── Text provided

Divine Decadence - The American Spectator | USA News and Politics
Divine Decadence
by

When the media need an advocate for an unethical position, they often turn to ethicists. They can usually count on modern ethicists to badmouth traditional ethics.

Take Stanley Hauerwas, a professor of theological ethics at Duke University Divinity School. Time magazine turned to this professor of ethics for a recent piece on the evil of fighting evil. Hauerwas expresses outrage at President Bush’s religious zeal and war against “evil.”

One might think the whole point of being an ethicist is to fight evil. One might think a theologian and ethicist would even count religious zeal and intolerance of evil as points in a president’s favor. But no, modern ethicists are far too enlightened for that reactionary response. Now the goal is to ensure that religion isn’t religious. Under the light of post-1960s secularism, many theologians don’t want to hear about God and many ethicists don’t want to hear about evil. Just as they bristled at Ronald Reagan’s description of the Soviet Union as an evil empire, now they bristle at Bush’s war against “evildoers.”

Americans, says Hauerwas, “should worry when the President of the United States uses the word evil to justify war.” What word should Bush use? The ethicist doesn’t say. But he is sure that he doesn’t want evil “eliminated.” To the question, “who in the world is against eliminating evil?” he bravely answers, “Well, I am, if war is the means for its elimination.”

Saddam Hussein is not so bad, judges Hauerwas. “I doubt,” he says, that any of Hussein’s evil “makes him more ‘evil’ than a number of other current officeholders around the world.”

After Hauerwas daintily calls Hussein an officeholder, he opens fire on Bush. Even as Hauerwas relativizes evil, he can declare with certainty that it is evil for his country’s leader to fight against it. Why is it evil to fight evil? And if ethicists don’t think evil can be easily identified, how is it that they can declare their country’s war aims evil?

────
── Information provided

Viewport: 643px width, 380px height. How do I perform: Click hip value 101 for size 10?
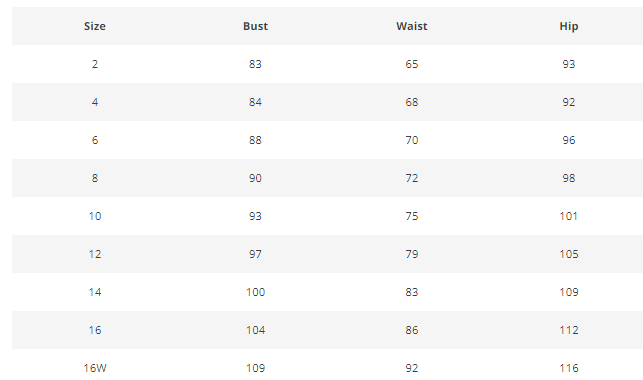tap(569, 216)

────

Goal ::
Answer these questions from the "Divine Decadence" article above:
(a) At which school does Stanley Hauerwas teach theological ethics?
(b) Which magazine consulted him for a piece on the evil of fighting evil?
(c) Whose description of the Soviet Union as an evil empire made ethicists bristle?

Reply to the task ::
(a) Duke University Divinity School
(b) Time magazine
(c) Ronald Reagan's